● WHAT TO PRODUCE: From the records below, determine the number of lines containing "Free". Output that number alone.

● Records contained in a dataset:
=====

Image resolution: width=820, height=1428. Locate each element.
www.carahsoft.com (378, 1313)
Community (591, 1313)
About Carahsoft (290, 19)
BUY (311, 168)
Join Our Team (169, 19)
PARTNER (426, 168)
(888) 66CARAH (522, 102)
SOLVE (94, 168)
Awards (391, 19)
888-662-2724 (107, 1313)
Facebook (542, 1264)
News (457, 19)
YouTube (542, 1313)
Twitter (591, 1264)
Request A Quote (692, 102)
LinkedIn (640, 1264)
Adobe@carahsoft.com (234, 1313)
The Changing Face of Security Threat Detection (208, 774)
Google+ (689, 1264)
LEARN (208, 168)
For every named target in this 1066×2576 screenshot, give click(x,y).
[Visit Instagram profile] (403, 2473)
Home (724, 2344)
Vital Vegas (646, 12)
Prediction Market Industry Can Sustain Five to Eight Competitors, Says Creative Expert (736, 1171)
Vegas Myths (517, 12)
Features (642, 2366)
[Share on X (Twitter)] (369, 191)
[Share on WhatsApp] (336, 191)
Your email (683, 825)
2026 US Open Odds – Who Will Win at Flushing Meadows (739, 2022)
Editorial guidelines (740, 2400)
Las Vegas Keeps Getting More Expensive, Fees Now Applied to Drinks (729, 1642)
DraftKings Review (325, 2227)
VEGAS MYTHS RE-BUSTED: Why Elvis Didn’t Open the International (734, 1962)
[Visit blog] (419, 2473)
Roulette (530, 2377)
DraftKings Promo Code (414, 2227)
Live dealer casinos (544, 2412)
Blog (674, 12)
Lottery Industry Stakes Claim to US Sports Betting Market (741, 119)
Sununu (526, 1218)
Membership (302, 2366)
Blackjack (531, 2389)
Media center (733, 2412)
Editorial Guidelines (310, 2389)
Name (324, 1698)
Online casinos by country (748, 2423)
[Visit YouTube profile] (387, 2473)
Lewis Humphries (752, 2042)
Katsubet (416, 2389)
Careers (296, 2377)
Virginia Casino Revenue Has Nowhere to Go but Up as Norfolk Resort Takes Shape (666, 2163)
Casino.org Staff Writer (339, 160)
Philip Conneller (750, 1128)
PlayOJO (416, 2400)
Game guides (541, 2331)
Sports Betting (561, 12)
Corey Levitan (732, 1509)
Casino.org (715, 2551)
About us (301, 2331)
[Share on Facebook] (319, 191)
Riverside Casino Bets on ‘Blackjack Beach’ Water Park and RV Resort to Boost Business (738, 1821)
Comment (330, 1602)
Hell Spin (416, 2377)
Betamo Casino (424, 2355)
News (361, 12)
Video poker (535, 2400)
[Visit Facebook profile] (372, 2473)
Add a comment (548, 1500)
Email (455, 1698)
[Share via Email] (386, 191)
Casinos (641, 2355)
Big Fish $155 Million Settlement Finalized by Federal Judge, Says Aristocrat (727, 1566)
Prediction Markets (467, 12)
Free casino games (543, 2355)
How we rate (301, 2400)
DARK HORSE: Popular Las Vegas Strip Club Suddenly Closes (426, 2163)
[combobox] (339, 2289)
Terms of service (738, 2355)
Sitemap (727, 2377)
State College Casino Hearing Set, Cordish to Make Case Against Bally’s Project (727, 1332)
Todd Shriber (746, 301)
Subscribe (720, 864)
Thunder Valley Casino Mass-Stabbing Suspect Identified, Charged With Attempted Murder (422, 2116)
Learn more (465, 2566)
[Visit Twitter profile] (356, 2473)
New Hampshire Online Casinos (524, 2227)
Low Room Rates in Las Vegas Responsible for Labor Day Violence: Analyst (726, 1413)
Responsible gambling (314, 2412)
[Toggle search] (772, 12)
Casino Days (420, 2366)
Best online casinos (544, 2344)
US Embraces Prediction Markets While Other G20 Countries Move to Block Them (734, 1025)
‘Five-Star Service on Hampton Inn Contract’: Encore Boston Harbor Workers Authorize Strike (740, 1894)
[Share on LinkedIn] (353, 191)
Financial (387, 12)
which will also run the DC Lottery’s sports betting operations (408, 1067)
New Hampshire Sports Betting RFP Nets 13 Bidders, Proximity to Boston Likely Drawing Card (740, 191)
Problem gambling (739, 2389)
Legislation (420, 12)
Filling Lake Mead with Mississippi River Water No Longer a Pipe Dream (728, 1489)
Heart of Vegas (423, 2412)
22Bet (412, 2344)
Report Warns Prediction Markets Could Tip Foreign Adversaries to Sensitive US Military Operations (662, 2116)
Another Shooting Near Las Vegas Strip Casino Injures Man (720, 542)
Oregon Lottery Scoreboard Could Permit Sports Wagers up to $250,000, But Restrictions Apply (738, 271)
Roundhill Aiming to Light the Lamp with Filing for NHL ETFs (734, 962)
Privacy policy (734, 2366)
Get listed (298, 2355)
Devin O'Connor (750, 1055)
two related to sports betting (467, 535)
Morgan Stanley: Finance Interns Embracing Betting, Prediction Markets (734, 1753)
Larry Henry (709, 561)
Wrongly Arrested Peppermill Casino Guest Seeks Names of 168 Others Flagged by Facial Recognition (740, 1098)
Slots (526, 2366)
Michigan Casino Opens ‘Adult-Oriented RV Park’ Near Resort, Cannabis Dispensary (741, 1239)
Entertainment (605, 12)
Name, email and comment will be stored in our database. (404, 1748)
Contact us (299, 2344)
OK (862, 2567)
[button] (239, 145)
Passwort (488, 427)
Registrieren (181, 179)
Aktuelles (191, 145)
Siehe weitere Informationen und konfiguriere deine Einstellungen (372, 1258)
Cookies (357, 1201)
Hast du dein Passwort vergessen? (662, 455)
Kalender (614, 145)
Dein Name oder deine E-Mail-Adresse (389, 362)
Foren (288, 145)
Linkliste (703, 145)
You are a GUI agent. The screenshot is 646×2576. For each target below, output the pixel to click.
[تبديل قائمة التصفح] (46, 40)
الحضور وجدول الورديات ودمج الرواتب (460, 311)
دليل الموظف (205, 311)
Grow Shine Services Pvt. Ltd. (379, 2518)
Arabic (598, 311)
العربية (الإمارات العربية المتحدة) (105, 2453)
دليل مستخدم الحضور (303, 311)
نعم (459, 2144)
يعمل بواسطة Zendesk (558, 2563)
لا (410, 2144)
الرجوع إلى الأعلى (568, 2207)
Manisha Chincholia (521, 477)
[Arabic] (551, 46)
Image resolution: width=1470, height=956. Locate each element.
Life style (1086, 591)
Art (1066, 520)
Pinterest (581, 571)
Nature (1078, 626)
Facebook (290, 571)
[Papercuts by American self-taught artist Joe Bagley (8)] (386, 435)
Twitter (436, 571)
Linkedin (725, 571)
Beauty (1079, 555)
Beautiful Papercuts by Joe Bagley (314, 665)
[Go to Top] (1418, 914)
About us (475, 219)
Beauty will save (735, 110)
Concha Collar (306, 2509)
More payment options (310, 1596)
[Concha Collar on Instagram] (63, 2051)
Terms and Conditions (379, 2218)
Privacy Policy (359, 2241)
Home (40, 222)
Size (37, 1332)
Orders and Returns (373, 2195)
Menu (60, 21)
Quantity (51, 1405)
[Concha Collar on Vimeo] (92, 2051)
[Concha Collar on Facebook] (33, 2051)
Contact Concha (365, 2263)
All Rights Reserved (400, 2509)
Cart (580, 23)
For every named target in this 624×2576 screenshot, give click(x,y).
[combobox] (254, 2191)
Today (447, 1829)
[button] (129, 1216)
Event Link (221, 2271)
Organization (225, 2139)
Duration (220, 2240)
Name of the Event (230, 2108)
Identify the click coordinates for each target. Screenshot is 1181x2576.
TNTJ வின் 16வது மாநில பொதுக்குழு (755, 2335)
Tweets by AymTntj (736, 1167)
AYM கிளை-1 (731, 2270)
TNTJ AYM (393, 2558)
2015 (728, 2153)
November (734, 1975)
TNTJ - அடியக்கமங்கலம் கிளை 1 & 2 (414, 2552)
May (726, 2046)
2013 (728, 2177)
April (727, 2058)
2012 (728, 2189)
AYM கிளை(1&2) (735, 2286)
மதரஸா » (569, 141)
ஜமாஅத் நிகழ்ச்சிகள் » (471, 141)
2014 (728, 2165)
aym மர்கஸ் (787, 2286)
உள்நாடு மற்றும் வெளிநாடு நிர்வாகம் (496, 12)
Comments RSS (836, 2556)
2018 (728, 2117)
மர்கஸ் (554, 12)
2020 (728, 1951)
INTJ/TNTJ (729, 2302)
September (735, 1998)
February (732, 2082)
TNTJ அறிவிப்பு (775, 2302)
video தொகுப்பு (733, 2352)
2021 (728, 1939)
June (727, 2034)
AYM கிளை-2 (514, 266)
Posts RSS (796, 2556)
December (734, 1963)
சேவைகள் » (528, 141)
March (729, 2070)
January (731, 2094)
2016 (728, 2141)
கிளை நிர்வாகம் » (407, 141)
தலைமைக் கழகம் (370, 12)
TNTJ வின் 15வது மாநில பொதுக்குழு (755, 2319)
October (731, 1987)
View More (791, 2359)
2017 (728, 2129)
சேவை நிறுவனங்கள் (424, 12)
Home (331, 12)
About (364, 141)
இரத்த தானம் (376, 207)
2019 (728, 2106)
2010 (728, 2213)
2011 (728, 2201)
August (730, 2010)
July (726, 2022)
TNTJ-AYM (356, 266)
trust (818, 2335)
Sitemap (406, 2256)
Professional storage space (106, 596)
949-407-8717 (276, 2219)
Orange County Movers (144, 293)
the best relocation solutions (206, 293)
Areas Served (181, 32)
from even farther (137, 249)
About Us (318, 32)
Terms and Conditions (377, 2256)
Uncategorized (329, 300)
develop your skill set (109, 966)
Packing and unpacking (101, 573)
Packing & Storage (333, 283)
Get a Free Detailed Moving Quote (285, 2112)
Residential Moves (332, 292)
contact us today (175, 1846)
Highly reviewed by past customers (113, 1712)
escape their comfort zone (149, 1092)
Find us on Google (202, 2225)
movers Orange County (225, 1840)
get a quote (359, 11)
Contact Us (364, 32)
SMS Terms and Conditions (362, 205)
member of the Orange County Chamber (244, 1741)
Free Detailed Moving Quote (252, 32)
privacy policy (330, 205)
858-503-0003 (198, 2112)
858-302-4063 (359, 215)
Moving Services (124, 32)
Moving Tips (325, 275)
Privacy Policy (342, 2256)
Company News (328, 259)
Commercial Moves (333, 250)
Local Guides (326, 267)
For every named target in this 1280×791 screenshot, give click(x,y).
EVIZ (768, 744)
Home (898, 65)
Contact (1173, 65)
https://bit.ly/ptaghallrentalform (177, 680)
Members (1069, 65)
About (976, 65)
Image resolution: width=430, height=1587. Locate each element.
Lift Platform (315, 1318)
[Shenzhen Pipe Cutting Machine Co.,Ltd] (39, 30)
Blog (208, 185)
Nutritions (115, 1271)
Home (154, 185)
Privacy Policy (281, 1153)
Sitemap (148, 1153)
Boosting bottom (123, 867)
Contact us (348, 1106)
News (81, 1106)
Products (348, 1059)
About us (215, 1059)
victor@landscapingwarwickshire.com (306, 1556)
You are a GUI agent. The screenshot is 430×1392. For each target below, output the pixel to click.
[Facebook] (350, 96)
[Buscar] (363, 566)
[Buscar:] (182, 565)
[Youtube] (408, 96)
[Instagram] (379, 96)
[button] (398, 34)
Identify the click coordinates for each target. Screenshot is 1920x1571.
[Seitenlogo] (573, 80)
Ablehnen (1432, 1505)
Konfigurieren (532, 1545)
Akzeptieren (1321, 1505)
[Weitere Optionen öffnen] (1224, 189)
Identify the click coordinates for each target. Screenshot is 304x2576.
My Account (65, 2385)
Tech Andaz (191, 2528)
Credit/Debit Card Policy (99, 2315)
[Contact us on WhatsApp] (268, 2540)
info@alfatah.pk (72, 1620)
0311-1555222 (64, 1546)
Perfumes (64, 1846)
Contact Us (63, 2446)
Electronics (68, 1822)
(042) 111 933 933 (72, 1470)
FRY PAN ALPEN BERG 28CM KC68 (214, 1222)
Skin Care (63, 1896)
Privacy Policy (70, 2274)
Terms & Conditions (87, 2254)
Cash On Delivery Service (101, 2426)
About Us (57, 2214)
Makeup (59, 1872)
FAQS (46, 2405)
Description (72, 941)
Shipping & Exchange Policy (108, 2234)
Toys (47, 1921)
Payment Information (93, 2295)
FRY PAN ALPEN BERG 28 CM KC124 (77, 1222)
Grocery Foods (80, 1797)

=====

● TASK OUTPUT: 3